§ WHAT YOU NEED TO DO
Rewrite the items below as a JSON list of strings, one string per line, with blank lines left out.

§ TASK INPUT
[Start of section]

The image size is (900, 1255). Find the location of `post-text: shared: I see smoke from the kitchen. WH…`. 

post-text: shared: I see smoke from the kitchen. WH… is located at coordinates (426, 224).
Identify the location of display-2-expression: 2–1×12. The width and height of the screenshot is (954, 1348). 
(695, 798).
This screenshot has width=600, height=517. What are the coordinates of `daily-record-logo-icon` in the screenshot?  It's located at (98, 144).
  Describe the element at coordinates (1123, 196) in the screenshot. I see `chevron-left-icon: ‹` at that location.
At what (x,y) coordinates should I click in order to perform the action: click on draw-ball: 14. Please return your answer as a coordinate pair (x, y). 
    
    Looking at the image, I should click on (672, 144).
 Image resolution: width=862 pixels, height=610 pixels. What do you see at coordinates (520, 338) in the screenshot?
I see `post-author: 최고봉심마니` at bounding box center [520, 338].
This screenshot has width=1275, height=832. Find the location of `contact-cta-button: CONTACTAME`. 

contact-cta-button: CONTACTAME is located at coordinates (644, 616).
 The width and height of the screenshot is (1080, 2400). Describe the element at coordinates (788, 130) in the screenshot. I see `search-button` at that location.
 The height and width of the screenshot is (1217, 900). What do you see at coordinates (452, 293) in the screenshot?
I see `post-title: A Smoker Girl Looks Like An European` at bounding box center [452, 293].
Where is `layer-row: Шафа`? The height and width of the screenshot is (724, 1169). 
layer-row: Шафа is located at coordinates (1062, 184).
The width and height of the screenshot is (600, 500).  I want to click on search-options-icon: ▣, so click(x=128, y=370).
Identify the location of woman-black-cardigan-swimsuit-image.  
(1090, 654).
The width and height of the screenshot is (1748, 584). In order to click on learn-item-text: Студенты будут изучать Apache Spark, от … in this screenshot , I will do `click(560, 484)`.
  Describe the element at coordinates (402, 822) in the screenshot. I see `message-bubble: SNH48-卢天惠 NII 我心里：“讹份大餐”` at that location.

[End of section]

§ ANSWER SECTION
[
  "The image size is (900, 1255). Find the location of `post-text: shared: I see smoke from the kitchen. WH…`. ",
  "post-text: shared: I see smoke from the kitchen. WH… is located at coordinates (426, 224).",
  "Identify the location of display-2-expression: 2–1×12. The width and height of the screenshot is (954, 1348). ",
  "(695, 798).",
  "This screenshot has width=600, height=517. What are the coordinates of `daily-record-logo-icon` in the screenshot?  It's located at (98, 144).",
  "  Describe the element at coordinates (1123, 196) in the screenshot. I see `chevron-left-icon: ‹` at that location.",
  "At what (x,y) coordinates should I click in order to perform the action: click on draw-ball: 14. Please return your answer as a coordinate pair (x, y). ",
  "    Looking at the image, I should click on (672, 144).",
  " Image resolution: width=862 pixels, height=610 pixels. What do you see at coordinates (520, 338) in the screenshot?",
  "I see `post-author: 최고봉심마니` at bounding box center [520, 338].",
  "This screenshot has width=1275, height=832. Find the location of `contact-cta-button: CONTACTAME`. ",
  "contact-cta-button: CONTACTAME is located at coordinates (644, 616).",
  " The width and height of the screenshot is (1080, 2400). Describe the element at coordinates (788, 130) in the screenshot. I see `search-button` at that location.",
  " The height and width of the screenshot is (1217, 900). What do you see at coordinates (452, 293) in the screenshot?",
  "I see `post-title: A Smoker Girl Looks Like An European` at bounding box center [452, 293].",
  "Where is `layer-row: Шафа`? The height and width of the screenshot is (724, 1169). ",
  "layer-row: Шафа is located at coordinates (1062, 184).",
  "The width and height of the screenshot is (600, 500).  I want to click on search-options-icon: ▣, so click(x=128, y=370).",
  "Identify the location of woman-black-cardigan-swimsuit-image.  ",
  "(1090, 654).",
  "The width and height of the screenshot is (1748, 584). In order to click on learn-item-text: Студенты будут изучать Apache Spark, от … in this screenshot , I will do `click(560, 484)`.",
  "  Describe the element at coordinates (402, 822) in the screenshot. I see `message-bubble: SNH48-卢天惠 NII 我心里：“讹份大餐”` at that location."
]